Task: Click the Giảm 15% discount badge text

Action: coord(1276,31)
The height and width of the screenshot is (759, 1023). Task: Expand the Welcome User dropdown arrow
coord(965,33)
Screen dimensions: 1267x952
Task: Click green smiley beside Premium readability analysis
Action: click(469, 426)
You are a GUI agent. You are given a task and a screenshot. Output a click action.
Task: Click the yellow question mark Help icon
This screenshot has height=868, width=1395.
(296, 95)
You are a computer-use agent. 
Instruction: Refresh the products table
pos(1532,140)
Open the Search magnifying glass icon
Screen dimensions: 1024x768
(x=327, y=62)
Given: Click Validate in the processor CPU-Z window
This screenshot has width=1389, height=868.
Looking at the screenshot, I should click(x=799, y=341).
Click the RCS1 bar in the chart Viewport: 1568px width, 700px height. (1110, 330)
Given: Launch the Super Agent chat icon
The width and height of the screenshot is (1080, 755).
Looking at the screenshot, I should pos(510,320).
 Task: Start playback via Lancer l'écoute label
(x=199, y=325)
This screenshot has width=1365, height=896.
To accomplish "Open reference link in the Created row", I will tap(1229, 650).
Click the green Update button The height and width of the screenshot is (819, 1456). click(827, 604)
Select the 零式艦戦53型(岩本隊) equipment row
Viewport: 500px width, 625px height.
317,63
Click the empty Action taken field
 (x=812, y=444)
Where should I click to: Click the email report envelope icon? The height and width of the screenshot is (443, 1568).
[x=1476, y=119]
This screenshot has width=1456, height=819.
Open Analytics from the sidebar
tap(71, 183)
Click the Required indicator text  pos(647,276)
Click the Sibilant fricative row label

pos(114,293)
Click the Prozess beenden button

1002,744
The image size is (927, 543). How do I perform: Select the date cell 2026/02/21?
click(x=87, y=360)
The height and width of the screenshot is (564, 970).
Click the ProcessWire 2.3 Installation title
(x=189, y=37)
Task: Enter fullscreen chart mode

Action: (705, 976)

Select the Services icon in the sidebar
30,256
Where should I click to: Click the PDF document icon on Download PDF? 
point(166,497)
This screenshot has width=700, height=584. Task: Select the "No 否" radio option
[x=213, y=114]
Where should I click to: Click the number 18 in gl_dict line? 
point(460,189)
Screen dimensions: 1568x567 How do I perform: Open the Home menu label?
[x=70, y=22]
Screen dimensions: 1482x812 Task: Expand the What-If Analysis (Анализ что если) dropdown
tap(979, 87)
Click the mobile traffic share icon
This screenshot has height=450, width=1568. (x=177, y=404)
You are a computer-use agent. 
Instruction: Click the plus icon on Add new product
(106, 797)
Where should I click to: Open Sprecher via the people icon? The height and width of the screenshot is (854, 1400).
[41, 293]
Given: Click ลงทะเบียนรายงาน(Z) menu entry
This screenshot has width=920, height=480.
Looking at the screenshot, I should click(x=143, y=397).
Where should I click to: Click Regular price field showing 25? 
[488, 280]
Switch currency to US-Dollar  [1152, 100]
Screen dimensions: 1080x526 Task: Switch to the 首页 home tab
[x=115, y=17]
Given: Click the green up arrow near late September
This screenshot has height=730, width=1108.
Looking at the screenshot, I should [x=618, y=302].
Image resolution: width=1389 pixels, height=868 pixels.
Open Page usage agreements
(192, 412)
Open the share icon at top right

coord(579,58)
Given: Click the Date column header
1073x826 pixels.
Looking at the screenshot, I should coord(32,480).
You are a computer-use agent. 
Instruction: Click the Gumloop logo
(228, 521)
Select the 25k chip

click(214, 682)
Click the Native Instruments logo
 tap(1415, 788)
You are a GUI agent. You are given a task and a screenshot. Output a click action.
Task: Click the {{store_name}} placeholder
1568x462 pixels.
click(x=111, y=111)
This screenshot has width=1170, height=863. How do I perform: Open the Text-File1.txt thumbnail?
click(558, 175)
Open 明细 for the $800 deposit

####################

PROMPT:
Everything in the listing above should be repeated exactly.

RESPONSE AREA:
Task: Click the Giảm 15% discount badge text

Action: coord(1276,31)
The height and width of the screenshot is (759, 1023). Task: Expand the Welcome User dropdown arrow
coord(965,33)
Screen dimensions: 1267x952
Task: Click green smiley beside Premium readability analysis
Action: click(469, 426)
You are a GUI agent. You are given a task and a screenshot. Output a click action.
Task: Click the yellow question mark Help icon
This screenshot has height=868, width=1395.
(296, 95)
You are a computer-use agent. 
Instruction: Refresh the products table
pos(1532,140)
Open the Search magnifying glass icon
Screen dimensions: 1024x768
(x=327, y=62)
Given: Click Validate in the processor CPU-Z window
This screenshot has width=1389, height=868.
Looking at the screenshot, I should click(x=799, y=341).
Click the RCS1 bar in the chart Viewport: 1568px width, 700px height. (1110, 330)
Given: Launch the Super Agent chat icon
The width and height of the screenshot is (1080, 755).
Looking at the screenshot, I should pos(510,320).
 Task: Start playback via Lancer l'écoute label
(x=199, y=325)
This screenshot has width=1365, height=896.
To accomplish "Open reference link in the Created row", I will tap(1229, 650).
Click the green Update button The height and width of the screenshot is (819, 1456). click(827, 604)
Select the 零式艦戦53型(岩本隊) equipment row
Viewport: 500px width, 625px height.
317,63
Click the empty Action taken field
 (x=812, y=444)
Where should I click to: Click the email report envelope icon? The height and width of the screenshot is (443, 1568).
[x=1476, y=119]
This screenshot has width=1456, height=819.
Open Analytics from the sidebar
tap(71, 183)
Click the Required indicator text  pos(647,276)
Click the Sibilant fricative row label

pos(114,293)
Click the Prozess beenden button

1002,744
The image size is (927, 543). How do I perform: Select the date cell 2026/02/21?
click(x=87, y=360)
The height and width of the screenshot is (564, 970).
Click the ProcessWire 2.3 Installation title
(x=189, y=37)
Task: Enter fullscreen chart mode

Action: (705, 976)

Select the Services icon in the sidebar
30,256
Where should I click to: Click the PDF document icon on Download PDF? 
point(166,497)
This screenshot has width=700, height=584. Task: Select the "No 否" radio option
[x=213, y=114]
Where should I click to: Click the number 18 in gl_dict line? 
point(460,189)
Screen dimensions: 1568x567 How do I perform: Open the Home menu label?
[x=70, y=22]
Screen dimensions: 1482x812 Task: Expand the What-If Analysis (Анализ что если) dropdown
tap(979, 87)
Click the mobile traffic share icon
This screenshot has height=450, width=1568. (x=177, y=404)
You are a computer-use agent. 
Instruction: Click the plus icon on Add new product
(106, 797)
Where should I click to: Open Sprecher via the people icon? The height and width of the screenshot is (854, 1400).
[41, 293]
Given: Click ลงทะเบียนรายงาน(Z) menu entry
This screenshot has width=920, height=480.
Looking at the screenshot, I should click(x=143, y=397).
Where should I click to: Click Regular price field showing 25? 
[488, 280]
Switch currency to US-Dollar  [1152, 100]
Screen dimensions: 1080x526 Task: Switch to the 首页 home tab
[x=115, y=17]
Given: Click the green up arrow near late September
This screenshot has height=730, width=1108.
Looking at the screenshot, I should [x=618, y=302].
Image resolution: width=1389 pixels, height=868 pixels.
Open Page usage agreements
(192, 412)
Open the share icon at top right

coord(579,58)
Given: Click the Date column header
1073x826 pixels.
Looking at the screenshot, I should coord(32,480).
You are a computer-use agent. 
Instruction: Click the Gumloop logo
(228, 521)
Select the 25k chip

click(214, 682)
Click the Native Instruments logo
 tap(1415, 788)
You are a GUI agent. You are given a task and a screenshot. Output a click action.
Task: Click the {{store_name}} placeholder
1568x462 pixels.
click(x=111, y=111)
This screenshot has width=1170, height=863. How do I perform: Open the Text-File1.txt thumbnail?
click(558, 175)
Open 明细 for the $800 deposit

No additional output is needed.